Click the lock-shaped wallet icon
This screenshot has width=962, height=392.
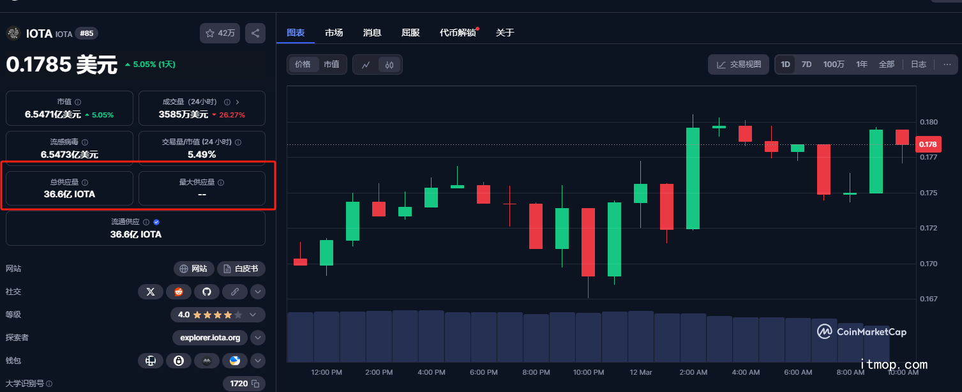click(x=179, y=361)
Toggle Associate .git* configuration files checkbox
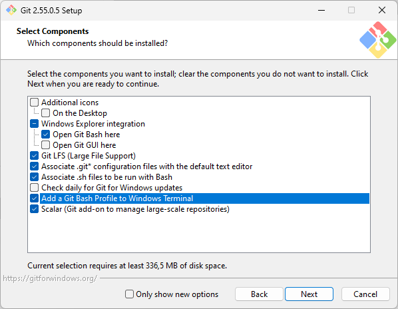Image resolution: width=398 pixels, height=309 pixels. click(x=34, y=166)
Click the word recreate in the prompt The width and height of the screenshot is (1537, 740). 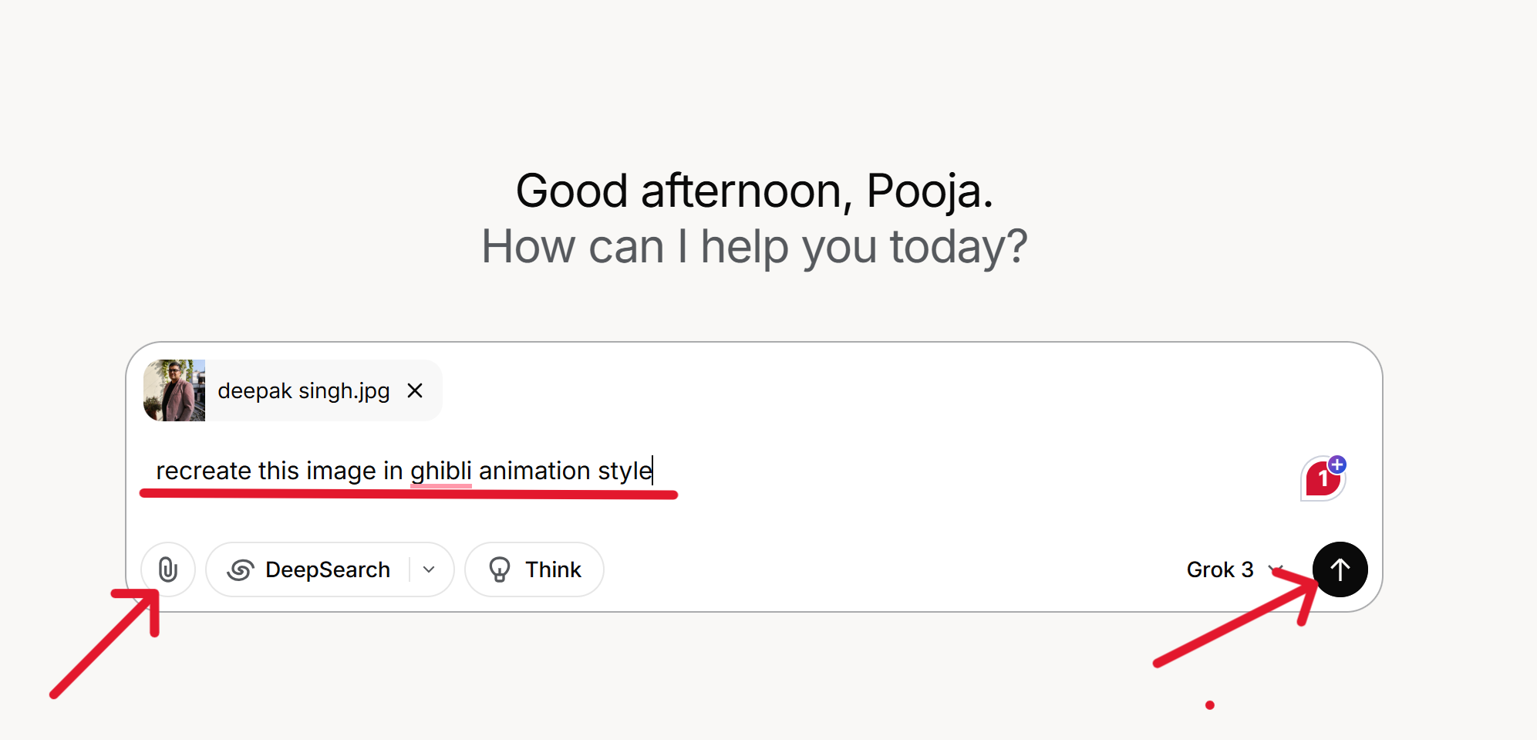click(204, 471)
::::
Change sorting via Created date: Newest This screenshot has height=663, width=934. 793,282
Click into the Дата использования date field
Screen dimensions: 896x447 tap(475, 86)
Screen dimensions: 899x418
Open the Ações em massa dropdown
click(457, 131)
::::
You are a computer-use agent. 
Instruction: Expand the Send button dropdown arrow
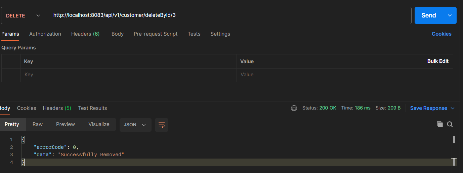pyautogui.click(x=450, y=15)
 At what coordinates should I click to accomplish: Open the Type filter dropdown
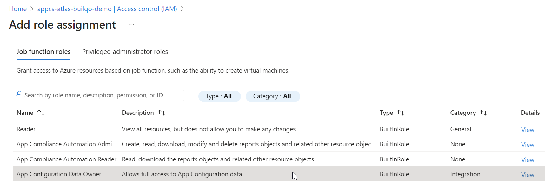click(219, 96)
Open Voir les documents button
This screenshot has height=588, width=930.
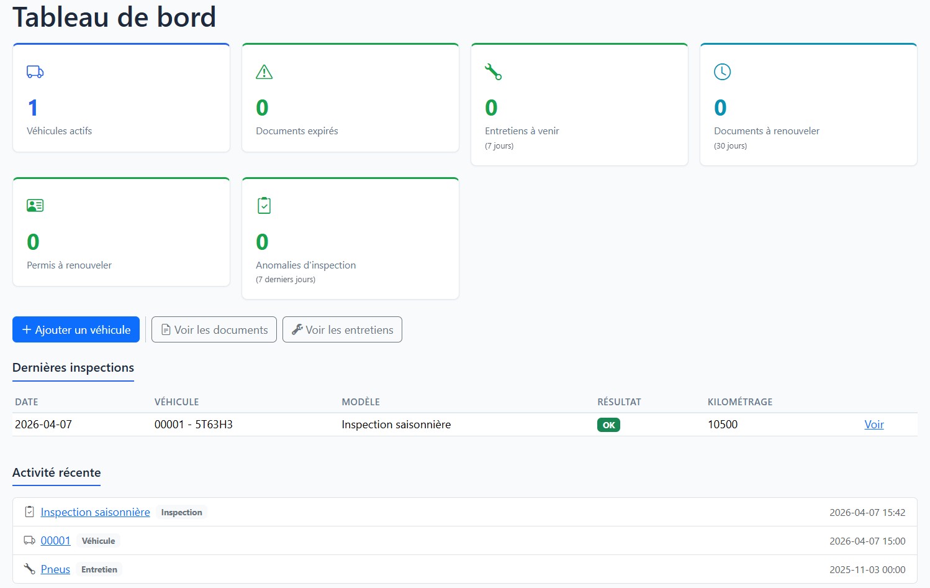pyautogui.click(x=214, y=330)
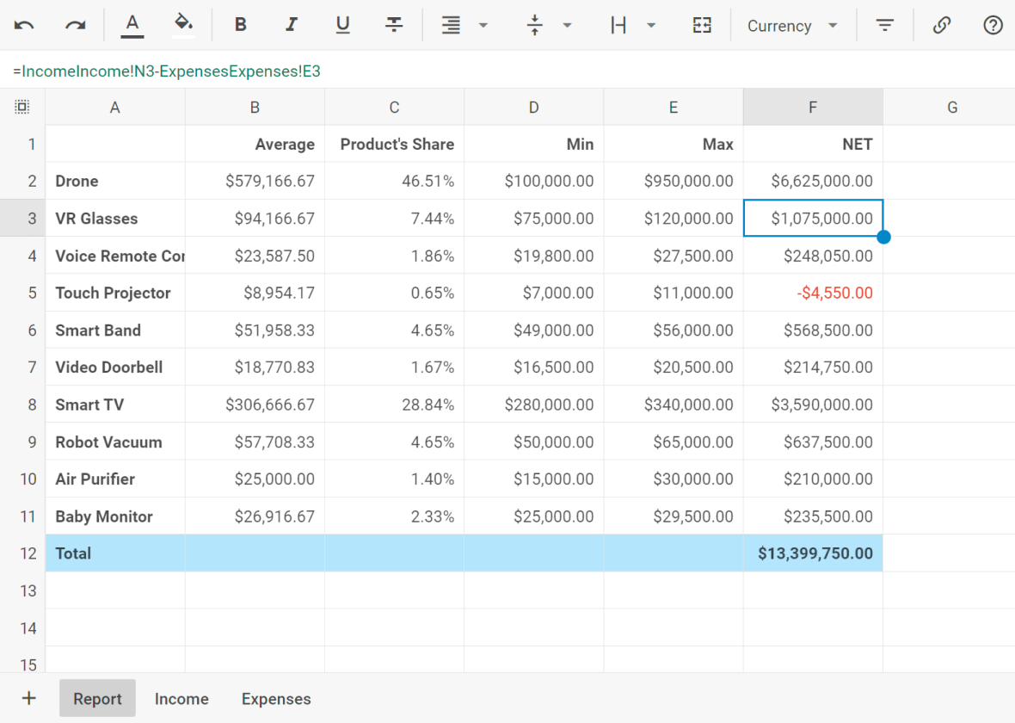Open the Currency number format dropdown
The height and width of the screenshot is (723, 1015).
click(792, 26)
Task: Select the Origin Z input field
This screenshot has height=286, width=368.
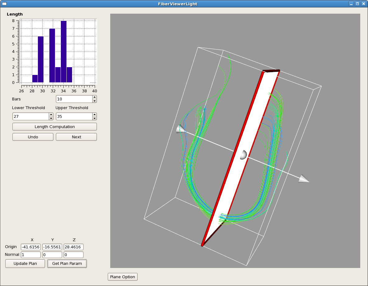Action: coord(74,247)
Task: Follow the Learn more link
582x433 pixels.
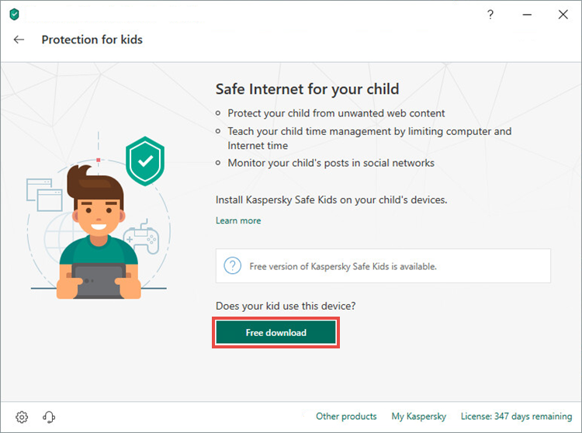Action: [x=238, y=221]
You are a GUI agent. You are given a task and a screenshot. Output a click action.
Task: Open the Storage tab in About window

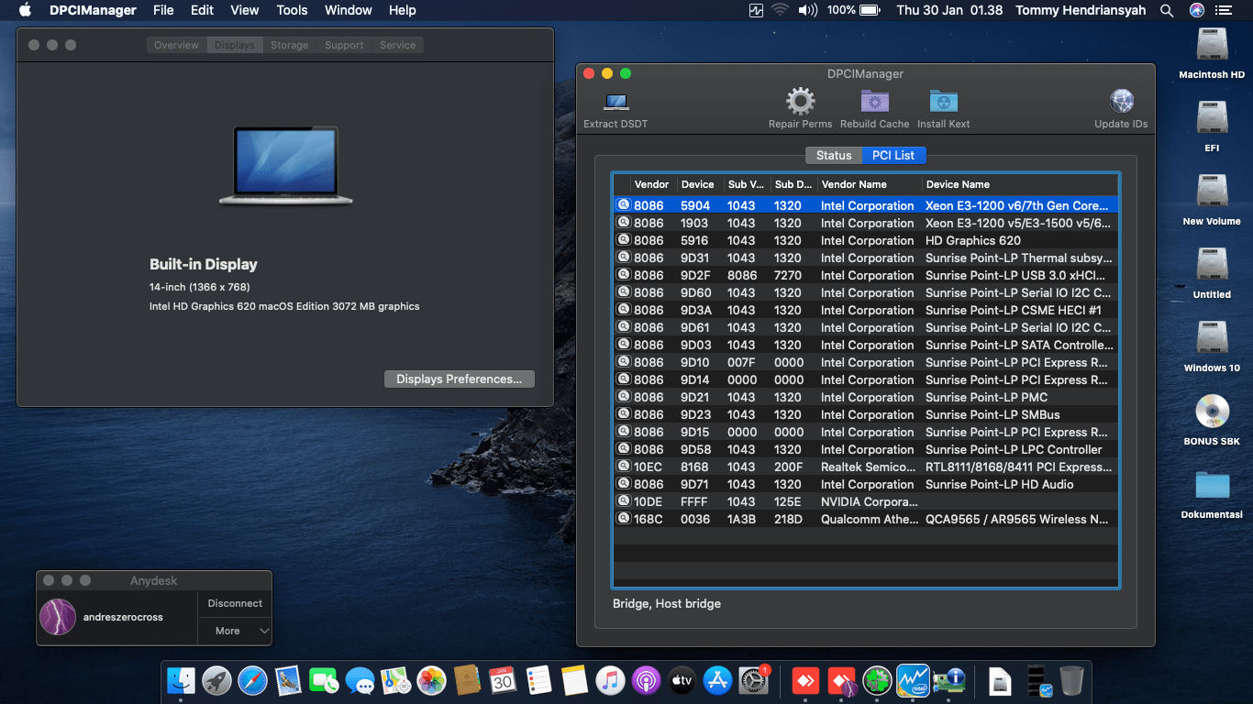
::::
▸ ASSIGNED TASK: State how many lines in the entries hold the word "agent", giving the number alone.

▸ SOLUTION TO THIS PROBLEM: 2